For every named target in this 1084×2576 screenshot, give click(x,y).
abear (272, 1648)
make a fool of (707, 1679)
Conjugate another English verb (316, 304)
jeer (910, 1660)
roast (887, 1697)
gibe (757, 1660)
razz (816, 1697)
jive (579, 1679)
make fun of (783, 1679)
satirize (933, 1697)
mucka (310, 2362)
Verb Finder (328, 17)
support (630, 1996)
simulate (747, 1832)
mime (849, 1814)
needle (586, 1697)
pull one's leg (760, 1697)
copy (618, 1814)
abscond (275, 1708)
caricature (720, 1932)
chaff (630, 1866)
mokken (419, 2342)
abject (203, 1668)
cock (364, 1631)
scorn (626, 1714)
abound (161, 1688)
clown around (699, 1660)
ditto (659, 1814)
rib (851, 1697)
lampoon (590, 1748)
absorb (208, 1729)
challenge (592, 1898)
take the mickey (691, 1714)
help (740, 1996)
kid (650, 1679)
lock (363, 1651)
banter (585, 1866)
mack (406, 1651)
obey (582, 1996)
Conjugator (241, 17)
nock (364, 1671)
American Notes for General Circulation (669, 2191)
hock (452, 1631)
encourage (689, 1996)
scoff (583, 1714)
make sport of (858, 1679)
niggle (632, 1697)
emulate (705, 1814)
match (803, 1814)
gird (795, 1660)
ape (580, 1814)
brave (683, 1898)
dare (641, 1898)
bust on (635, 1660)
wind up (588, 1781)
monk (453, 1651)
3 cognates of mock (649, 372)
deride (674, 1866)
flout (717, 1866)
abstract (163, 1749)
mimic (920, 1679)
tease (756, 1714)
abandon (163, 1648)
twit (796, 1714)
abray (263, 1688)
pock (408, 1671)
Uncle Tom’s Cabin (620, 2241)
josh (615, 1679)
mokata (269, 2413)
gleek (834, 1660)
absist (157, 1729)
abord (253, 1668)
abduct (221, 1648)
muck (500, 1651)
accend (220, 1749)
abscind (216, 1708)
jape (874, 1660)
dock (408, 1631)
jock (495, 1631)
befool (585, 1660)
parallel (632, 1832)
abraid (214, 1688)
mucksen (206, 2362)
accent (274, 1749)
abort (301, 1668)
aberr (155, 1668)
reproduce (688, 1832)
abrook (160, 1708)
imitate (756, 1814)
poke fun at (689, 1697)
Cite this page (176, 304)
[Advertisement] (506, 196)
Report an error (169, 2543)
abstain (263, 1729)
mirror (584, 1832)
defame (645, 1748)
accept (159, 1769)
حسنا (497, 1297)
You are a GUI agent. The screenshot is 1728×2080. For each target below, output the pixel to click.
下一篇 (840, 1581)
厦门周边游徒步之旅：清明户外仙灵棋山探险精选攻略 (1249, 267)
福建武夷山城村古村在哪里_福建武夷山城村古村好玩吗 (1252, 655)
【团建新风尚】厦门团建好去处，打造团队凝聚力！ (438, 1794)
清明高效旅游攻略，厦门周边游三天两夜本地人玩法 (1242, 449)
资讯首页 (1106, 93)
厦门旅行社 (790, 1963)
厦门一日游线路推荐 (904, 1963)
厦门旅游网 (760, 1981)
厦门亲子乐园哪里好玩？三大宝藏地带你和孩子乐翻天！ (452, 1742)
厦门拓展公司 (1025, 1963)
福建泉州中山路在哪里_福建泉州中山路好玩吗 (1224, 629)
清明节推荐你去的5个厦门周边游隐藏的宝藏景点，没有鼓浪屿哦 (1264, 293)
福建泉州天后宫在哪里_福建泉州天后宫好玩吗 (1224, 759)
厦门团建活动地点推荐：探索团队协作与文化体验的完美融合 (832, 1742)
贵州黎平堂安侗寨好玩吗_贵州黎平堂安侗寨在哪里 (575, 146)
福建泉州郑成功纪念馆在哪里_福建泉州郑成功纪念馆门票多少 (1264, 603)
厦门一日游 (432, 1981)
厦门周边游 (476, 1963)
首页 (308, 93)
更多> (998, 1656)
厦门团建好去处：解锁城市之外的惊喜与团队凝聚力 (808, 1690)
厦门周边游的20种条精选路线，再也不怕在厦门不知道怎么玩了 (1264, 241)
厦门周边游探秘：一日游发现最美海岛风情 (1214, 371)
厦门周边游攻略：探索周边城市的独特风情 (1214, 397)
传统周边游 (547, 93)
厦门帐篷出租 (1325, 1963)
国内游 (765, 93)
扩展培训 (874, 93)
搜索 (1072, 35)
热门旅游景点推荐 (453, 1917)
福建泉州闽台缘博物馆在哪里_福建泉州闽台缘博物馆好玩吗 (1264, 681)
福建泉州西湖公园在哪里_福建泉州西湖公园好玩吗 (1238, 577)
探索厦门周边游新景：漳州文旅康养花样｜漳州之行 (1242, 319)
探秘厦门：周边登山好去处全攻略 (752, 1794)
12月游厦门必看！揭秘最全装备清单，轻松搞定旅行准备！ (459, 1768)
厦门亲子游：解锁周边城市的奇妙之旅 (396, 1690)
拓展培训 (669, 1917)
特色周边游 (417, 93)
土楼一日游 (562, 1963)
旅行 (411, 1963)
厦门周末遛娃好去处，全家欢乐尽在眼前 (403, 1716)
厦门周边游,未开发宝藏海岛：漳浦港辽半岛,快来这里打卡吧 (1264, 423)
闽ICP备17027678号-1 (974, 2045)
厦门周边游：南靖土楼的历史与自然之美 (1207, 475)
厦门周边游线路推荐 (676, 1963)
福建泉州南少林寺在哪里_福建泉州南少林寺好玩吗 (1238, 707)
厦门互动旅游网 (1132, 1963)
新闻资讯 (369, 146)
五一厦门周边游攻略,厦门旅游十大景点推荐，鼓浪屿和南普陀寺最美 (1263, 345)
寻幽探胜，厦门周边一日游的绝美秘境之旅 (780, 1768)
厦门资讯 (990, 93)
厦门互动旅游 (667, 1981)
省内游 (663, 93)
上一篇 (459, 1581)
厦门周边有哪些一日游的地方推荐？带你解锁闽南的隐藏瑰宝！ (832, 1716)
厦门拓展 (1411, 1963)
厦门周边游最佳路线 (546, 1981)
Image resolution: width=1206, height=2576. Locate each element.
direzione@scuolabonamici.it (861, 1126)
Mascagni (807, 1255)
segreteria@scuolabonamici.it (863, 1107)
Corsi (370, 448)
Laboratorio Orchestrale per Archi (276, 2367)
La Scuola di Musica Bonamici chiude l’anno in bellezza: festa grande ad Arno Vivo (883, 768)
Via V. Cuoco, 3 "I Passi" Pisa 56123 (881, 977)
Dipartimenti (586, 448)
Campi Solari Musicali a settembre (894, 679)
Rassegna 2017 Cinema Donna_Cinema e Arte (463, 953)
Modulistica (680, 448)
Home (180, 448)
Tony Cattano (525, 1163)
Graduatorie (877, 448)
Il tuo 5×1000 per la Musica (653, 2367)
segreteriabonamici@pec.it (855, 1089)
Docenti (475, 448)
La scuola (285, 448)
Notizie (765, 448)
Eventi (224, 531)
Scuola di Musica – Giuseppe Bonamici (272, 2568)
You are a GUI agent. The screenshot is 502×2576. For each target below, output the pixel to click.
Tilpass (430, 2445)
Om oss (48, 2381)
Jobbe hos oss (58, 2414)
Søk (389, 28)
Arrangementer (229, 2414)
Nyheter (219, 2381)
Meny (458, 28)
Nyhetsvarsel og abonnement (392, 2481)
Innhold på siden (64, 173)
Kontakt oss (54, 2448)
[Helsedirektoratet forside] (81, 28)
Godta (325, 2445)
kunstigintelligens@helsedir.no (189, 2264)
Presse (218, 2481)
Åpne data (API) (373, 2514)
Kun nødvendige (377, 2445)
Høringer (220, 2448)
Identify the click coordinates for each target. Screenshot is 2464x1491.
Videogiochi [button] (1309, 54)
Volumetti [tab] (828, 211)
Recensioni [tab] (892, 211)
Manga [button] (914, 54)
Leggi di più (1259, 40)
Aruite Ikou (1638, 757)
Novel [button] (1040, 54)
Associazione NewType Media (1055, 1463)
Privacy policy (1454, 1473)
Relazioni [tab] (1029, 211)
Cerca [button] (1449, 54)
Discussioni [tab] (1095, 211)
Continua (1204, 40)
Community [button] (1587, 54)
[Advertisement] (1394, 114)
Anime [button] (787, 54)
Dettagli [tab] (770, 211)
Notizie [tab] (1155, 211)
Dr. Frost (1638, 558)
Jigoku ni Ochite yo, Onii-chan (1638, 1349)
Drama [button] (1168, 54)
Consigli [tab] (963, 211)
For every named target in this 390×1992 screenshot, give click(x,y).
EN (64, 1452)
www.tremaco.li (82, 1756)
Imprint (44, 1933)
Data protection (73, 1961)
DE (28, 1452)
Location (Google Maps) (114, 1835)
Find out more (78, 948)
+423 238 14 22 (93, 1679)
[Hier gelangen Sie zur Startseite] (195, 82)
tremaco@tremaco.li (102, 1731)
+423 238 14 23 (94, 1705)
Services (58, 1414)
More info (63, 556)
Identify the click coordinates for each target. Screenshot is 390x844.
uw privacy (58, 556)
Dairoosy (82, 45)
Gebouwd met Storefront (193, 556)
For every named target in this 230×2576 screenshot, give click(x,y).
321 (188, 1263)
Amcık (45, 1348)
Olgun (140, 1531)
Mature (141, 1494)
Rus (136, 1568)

__________________________________________________

§ PROBLEM REQUIREMENTS
Would you copy out exactly the lines above that start at the one containing "gird (795, 1660)" and end at the one containing "parallel (632, 1832)", inclusive?

§ SOLUTION FOR THIS EXERCISE
gird (795, 1660)
ape (580, 1814)
brave (683, 1898)
dare (641, 1898)
bust on (635, 1660)
wind up (588, 1781)
monk (453, 1651)
3 cognates of mock (649, 372)
deride (674, 1866)
flout (717, 1866)
abstract (163, 1749)
mimic (920, 1679)
tease (756, 1714)
abandon (163, 1648)
twit (796, 1714)
abray (263, 1688)
pock (408, 1671)
Uncle Tom’s Cabin (620, 2241)
josh (615, 1679)
mokata (269, 2413)
gleek (834, 1660)
absist (157, 1729)
abord (253, 1668)
abduct (221, 1648)
muck (500, 1651)
accend (220, 1749)
abscind (216, 1708)
jape (874, 1660)
dock (408, 1631)
jock (495, 1631)
befool (585, 1660)
parallel (632, 1832)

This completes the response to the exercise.